Liquidations

Satori implements the mark price to mitigate the risk of liquidations resulting from low liquidity or market manipulation. A position is liquidated when the margin balance falls to the maintenance margin level.

Calculation Formula:

- Liquidation Price (Long):

Liquidation Price = Average Entry Price * (1 + Maintenance Margin Fraction) - (Position Margin Balance / Size of Contracts)

- Liquidation Price (Short):

Liquidation Price = Average Entry Price * (1 - Maintenance Margin Fraction) + (Position Margin Balance / Number of Contracts)

- Perpetual Margin Level:

Perpetual Margin Level = (Position Maintenance Margin / Position Margin Balance) * 100%

Isolated Margin Liquidation

In isolated margin mode, liquidation impacts only the margin and funding fees associated with the specific position.

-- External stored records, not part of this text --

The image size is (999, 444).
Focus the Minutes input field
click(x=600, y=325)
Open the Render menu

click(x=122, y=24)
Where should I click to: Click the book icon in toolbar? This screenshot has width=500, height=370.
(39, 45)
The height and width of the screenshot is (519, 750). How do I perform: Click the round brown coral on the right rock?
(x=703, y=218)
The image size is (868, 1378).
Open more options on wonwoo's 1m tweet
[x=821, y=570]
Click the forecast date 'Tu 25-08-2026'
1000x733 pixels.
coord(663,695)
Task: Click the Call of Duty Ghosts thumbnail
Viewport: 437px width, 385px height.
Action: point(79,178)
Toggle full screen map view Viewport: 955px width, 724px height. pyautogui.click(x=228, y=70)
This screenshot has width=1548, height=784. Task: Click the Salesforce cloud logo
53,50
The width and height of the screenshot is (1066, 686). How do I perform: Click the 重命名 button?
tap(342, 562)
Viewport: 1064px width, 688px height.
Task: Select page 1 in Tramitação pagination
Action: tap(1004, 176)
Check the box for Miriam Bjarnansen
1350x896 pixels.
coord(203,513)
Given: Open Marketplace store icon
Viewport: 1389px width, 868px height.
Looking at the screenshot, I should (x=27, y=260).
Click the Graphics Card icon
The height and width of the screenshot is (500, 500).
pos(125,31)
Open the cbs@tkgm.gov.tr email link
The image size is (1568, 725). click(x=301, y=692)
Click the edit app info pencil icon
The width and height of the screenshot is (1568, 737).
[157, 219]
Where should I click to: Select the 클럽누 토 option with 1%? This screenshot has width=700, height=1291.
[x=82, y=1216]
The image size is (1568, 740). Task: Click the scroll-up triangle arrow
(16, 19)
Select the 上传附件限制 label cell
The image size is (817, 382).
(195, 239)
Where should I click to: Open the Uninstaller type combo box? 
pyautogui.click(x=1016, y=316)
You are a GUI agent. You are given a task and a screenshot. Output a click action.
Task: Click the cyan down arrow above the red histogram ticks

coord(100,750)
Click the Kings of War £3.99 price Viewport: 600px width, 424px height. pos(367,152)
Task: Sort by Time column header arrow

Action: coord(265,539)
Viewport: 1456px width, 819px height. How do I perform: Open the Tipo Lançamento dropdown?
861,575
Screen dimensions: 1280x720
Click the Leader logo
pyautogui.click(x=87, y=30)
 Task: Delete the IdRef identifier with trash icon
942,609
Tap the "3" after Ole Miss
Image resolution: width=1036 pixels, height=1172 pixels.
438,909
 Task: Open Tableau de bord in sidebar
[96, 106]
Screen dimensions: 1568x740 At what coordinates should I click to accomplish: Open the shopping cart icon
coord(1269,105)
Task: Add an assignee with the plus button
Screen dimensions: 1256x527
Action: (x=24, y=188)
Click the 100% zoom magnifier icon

Other positions remain unaffected.

Cross Margin Liquidation

In cross margin mode, liquidation results in the loss of all collateral, funding fees for full-margin positions, frozen order margins, and the entire available balance.

When liquidation occurs at the bankruptcy price, the following scenarios may arise:

  • If the position is liquidated at a price better than the bankruptcy price, the excess funds will be added to the insurance vault.

  • If the position cannot be liquidated at a price better than the bankruptcy price, the deficit will be covered by the insurance fund. If the insurance fund is insufficient, the liquidation position will be managed by the Automatic Deleveraging System (ADL).